In operation 320-2, the augmented reality device 1000 may be configured to identify a condition of providing a service to be provided to the user. The condition of providing the service (for example, the service providing condition) may be a preset condition necessary to provide a high-quality service to the user. For example, the service providing condition may be a condition set in relation to arithmetic processing of an image for object recognition and/or object identification. According to an embodiment, the service providing condition may be configured in advance according to predetermined standards in order to provide high-quality services to users, and may be configured differently, for example, depending on whether accuracy of the service is important or real-time capability of the service is important. Conditions for providing services may include, for example, conditions related to a target accuracy, a target latency, a computation demand, and/or a communication state. For example, the target accuracy may include a degree to accurately recognize an object (for example, the target accuracy may include a required level of detail for recognizing the object and, if the target accuracy includes a high level of detail, the augmented reality device 1000 may be configured to recognize the object using at least one of the second artificial intelligence model 20 and the third artificial intelligence model 30), the target latency may include waiting time required for object recognition, and the computation demand may include the amount of computation of an artificial intelligence model to be used for object recognition (for example, if the computation demand includes an amount of computation which is too high for the first artificial intelligence model 10, the augmented reality device 1000 may be configured to recognize the object using at least one of the second artificial intelligence model 20 and the third artificial intelligence model 30). For example, the target accuracy may be digitized and configured by an accuracy level, and the target latency may be digitized and configured by a real-time level, but is not limited thereto.

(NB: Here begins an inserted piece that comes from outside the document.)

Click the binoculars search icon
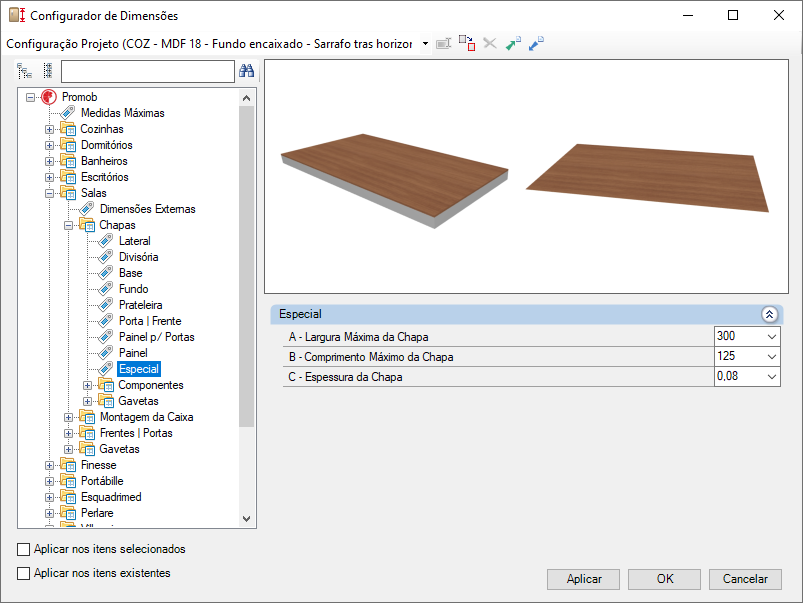The height and width of the screenshot is (603, 803). (246, 71)
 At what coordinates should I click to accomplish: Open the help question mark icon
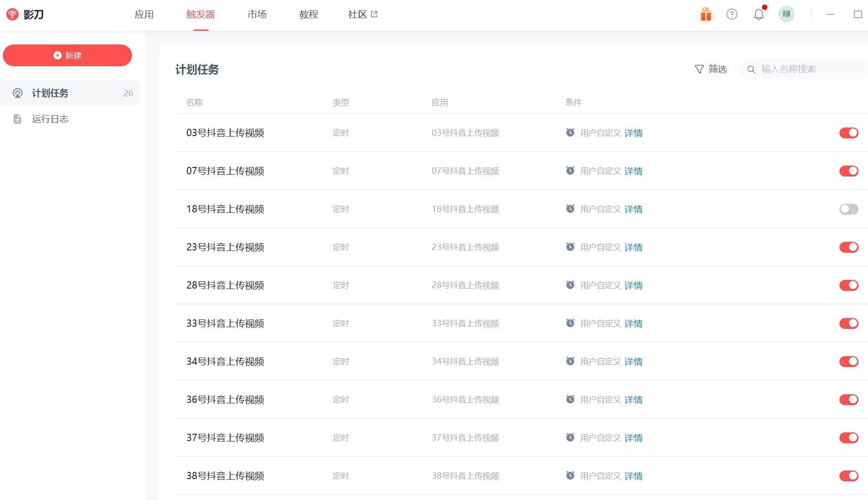[731, 15]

In operation 340-1, the augmented reality device 1000 may be configured to select an artificial intelligence model among the first artificial intelligence model 10 in the augmented reality device 1000, the second artificial intelligence model 20 in the external electronic device 2000 or the third artificial intelligence model 30 in the server 3000.


The augmented reality device 1000 may be configured to select an intelligence model for object recognition by considering the accuracy and/or the real-time capability of the service to be provided to the user. For example, if the service to be provided to the user requires high accuracy, the second artificial intelligence model 20 in the external electronic device 2000 may be selected. In another example, if the service to be provided to the user requires real-time capability, the first artificial intelligence model 10 in the augmented reality device 1000 may be selected.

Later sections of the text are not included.